The macroscopic bulk behaviour of powders is governed by the microscopic activity of the individual particles in an assembly. This implies that in order to gain a better understanding of particulate systems and their functioning, the particle interactions at the microscopic level must be analysed. It is currently very difficult to investigate the behaviour of individual particles within a bulk assembly experimentally. Therefore it is helpful to model the behaviour of particles by the use of numerical simulations. Furthermore the use of computer simulations provides a cost effective method as an alternative to experiments, since no physical material or process equipment is required, provided the simulation results are validated. Simulations are also invaluable for cases for which actual experiments are hazardous. For particulate solids, the most appropriate approach for this purpose is the use of computer simulation by the Distinct Element Method (DEM).

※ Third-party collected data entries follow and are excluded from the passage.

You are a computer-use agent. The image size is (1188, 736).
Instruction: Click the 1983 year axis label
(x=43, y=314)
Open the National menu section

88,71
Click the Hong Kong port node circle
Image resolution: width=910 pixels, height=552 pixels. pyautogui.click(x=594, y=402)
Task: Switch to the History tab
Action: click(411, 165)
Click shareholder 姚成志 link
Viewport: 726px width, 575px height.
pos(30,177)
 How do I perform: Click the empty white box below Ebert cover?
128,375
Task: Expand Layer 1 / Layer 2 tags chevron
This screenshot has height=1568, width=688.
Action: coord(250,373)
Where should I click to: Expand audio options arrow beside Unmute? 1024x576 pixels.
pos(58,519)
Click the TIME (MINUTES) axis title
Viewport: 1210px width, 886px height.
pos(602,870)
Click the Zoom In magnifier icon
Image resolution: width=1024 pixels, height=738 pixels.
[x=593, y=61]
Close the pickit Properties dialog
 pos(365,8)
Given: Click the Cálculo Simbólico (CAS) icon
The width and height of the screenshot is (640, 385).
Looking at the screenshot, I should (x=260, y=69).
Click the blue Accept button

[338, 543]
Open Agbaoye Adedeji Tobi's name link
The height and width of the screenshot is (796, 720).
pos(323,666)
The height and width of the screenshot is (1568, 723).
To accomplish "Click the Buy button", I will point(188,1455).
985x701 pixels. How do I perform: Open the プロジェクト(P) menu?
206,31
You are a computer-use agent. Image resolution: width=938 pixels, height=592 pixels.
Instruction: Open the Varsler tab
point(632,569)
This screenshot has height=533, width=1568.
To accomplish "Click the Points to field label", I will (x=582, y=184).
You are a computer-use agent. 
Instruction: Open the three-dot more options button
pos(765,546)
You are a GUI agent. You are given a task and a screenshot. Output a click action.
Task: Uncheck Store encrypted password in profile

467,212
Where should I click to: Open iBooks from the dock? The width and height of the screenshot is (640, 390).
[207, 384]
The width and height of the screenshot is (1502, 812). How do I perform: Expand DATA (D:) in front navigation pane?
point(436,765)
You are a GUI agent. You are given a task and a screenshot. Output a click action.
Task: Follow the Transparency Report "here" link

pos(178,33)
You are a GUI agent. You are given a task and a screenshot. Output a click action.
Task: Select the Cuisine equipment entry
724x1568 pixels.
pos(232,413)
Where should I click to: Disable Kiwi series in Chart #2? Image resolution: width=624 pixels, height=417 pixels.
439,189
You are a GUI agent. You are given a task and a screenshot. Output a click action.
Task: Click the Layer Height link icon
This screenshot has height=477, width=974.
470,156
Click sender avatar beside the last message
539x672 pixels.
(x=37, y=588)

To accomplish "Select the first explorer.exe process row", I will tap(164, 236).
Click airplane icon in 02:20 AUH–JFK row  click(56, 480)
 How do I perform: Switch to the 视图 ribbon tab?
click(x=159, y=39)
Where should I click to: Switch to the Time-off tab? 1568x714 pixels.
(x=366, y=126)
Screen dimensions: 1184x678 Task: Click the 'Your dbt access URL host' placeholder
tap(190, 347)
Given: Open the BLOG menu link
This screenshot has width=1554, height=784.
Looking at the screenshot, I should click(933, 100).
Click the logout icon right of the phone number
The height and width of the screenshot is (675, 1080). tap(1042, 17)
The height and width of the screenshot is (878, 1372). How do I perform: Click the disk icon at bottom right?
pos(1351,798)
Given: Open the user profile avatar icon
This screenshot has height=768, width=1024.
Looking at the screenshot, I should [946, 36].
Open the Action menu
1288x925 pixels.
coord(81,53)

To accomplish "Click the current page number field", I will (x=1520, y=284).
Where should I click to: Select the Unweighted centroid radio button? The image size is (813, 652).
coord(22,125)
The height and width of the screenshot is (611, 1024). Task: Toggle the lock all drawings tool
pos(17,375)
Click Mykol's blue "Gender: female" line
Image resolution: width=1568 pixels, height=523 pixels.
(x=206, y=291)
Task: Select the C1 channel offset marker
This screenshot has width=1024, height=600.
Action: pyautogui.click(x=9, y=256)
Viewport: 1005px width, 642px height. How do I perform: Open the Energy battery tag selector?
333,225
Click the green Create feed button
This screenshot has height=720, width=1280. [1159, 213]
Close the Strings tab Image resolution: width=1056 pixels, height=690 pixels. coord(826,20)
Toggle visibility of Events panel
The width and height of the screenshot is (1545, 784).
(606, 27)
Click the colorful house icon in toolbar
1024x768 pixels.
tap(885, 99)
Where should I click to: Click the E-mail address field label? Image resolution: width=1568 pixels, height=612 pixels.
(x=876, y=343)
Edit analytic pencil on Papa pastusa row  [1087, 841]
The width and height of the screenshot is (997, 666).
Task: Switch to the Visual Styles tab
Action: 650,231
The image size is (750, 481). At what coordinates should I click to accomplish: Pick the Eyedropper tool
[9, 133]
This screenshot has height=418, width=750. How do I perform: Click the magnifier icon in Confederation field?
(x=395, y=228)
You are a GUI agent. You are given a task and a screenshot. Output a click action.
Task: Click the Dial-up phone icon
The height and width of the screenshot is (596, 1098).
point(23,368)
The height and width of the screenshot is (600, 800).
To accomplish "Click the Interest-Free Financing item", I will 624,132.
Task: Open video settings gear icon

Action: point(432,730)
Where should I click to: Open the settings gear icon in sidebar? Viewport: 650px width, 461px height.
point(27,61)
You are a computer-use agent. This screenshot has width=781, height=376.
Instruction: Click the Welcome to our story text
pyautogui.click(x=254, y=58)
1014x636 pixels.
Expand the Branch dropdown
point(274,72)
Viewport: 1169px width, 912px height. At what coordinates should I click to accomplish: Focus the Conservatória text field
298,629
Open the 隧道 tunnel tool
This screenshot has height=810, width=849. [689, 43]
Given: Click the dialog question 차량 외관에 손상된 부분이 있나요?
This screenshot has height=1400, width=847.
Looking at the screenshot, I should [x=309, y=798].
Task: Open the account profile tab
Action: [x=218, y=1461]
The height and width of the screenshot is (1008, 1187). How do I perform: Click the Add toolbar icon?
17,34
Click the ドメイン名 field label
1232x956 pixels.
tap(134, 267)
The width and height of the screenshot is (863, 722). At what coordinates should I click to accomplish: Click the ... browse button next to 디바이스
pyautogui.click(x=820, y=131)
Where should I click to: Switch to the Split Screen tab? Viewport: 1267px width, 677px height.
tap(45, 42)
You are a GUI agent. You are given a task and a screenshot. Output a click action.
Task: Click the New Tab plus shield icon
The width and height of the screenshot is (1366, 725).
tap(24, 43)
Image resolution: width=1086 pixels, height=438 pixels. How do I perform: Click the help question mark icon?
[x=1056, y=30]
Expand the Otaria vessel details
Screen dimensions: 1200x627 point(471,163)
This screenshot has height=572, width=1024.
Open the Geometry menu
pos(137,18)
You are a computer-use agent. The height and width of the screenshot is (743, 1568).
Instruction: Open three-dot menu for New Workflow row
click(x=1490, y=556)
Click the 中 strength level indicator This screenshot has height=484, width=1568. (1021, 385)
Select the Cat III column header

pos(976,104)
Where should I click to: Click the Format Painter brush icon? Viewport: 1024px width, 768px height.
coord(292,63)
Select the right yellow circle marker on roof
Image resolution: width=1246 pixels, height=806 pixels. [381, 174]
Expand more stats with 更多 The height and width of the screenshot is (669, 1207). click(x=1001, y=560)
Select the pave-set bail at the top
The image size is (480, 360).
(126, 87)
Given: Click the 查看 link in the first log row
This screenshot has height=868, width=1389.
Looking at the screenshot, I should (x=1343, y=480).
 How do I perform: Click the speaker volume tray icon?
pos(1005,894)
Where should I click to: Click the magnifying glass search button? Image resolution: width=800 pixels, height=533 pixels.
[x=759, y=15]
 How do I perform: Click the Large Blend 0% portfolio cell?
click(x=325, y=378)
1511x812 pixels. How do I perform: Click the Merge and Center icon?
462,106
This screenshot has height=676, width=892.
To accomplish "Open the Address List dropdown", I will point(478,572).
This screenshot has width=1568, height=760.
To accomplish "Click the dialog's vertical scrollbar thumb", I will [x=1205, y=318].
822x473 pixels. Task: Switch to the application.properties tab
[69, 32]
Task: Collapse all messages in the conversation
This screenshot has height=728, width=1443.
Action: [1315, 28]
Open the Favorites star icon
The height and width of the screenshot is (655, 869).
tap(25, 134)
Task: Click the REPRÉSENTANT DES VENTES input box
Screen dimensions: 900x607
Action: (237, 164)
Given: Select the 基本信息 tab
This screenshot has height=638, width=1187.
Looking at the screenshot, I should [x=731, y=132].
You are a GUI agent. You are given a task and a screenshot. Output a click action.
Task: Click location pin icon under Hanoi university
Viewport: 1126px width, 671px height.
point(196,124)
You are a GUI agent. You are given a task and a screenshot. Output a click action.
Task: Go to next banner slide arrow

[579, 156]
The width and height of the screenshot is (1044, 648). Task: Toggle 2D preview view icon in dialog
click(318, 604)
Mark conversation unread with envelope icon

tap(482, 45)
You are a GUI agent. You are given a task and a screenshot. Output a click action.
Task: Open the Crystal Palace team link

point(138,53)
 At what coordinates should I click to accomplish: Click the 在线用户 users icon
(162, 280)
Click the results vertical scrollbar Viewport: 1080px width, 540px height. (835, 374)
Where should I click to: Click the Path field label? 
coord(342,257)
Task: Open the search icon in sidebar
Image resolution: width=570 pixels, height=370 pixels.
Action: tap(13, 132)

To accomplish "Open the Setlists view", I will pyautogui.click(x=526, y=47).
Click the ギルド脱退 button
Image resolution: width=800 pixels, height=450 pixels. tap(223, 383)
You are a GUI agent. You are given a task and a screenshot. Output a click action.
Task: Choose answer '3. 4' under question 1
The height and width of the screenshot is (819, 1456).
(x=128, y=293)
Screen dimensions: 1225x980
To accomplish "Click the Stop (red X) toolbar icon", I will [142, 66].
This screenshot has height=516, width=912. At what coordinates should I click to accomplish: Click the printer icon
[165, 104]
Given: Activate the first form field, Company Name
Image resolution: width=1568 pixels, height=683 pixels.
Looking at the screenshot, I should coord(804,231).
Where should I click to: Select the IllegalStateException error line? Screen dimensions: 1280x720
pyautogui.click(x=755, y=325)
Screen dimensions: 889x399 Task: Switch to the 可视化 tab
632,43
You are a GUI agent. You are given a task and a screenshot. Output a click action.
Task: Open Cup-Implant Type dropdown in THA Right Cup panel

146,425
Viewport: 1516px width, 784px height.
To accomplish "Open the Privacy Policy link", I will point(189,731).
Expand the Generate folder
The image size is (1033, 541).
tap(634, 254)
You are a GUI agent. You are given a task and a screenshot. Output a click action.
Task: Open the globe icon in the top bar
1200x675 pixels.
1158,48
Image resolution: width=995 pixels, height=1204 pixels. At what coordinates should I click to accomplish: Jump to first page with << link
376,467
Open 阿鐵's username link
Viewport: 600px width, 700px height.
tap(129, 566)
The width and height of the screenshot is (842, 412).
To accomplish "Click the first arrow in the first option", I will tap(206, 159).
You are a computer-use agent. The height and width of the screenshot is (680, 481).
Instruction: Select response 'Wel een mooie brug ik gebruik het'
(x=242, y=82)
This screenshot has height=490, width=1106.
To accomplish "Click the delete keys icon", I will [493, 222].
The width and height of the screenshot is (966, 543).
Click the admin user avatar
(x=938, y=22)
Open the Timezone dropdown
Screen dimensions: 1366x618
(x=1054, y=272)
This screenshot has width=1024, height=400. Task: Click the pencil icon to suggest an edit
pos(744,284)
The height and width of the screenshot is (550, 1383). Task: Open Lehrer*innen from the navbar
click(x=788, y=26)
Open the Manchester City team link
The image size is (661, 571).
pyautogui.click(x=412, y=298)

Within our research group we have access to a number of DEM codes including:
As a team with extensive expertise in the field of mathematical modelling we have provided further improvements in the commercial and open-source codes by incorporating customised functionalities, e.g. new contact models, zonal analysis, and stress and tribo-charging calculations.
We have recently developed a new simple contact model for DEM simulations of elasto-plastic and adhesive particles. This research provides enhancements in ability of DEM in capturing realistic powder behaviour for a wide range of particle properties. In another programme, the capabilities of DEM in predicting the dynamics of particulate flow inside an industrial mixer were demonstrated.